"Successful" into Old Age? Conceptualisation and Empirical Evidence of Ageing Concepts for the Oldest Old
Ms Plugge deals with various aspects of "successful" ageing processes. Due to increasing life expectancy, demographic change shows an increasingly older society in which the number of the oldest old will continue to grow strongly in the future. Due to demographic ageing, it is relevant to examine to what extent ageing from the 9th decade of life upwards can be shaped "successfully" and which prerequisites are necessary for this.
The extent to which the population ages successfully into old age has hardly been researched. Rather, current research on successful ageing refers to the over-65s, i.e. concepts of successful ageing have not yet been empirically tested for the oldest old and have not been adequately adapted in terms of content and methodology. Limitations in ageing models are often a lack of consideration of subjective definitions of successful ageing of older people themselves and too strong a focus on one-sided objective criteria such as chronic diseases.
Empirical analyses using a representative data set of the oldest old in North Rhine-Westphalia (NRW80+, N=1,863) will contribute for the first time to providing an overview of "successful" ageing in Germany using logistic and linear regression models. Furthermore, the longitudinal data (NRW80+, W1 & W2) will be used to map the development of the criteria of successful ageing and to examine the influence of changing life situations on successful ageing.

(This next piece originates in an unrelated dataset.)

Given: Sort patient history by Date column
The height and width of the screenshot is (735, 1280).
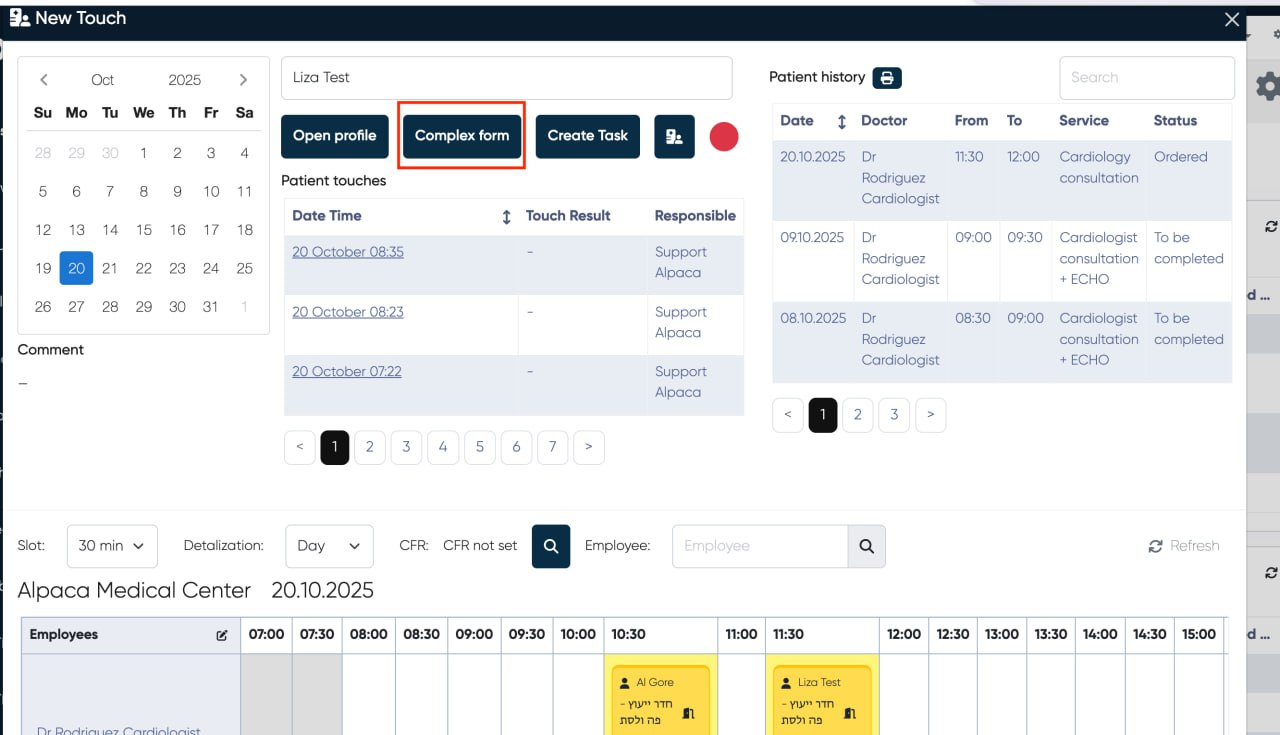Looking at the screenshot, I should 841,121.
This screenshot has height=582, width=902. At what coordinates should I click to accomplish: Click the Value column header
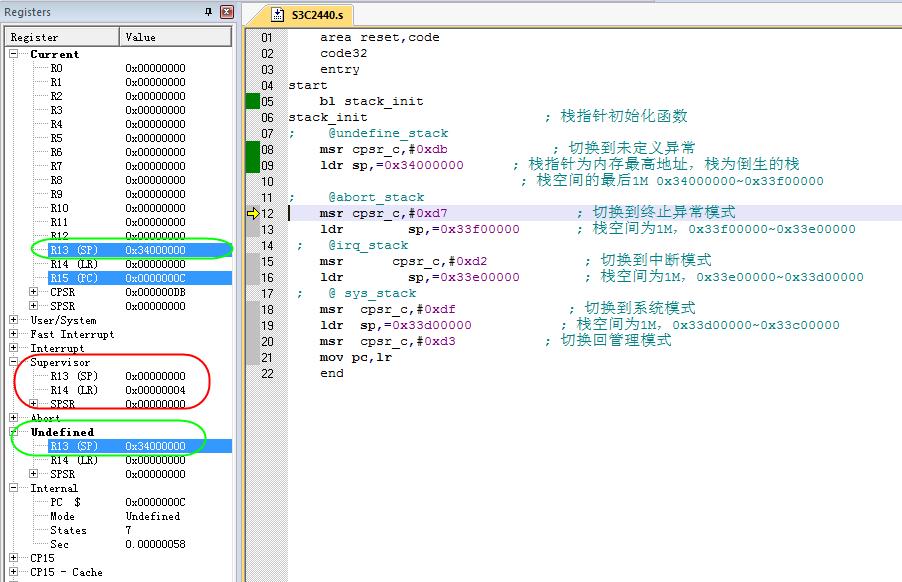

Subsequently, the role of the educational gradient for successful ageing will be examined in more detail. In addition to the empirical analyses, the goal is the normatively critical reconceptualisation of successful ageing of the oldest old with additions from the CHAPO model (The Challenges and Potentials Model of Quality of Life). This model depicts quality of life as a complex construct holistically and on the basis of subjectively assessed and objectively recorded criteria as well as with consideration of an environment-person continuum.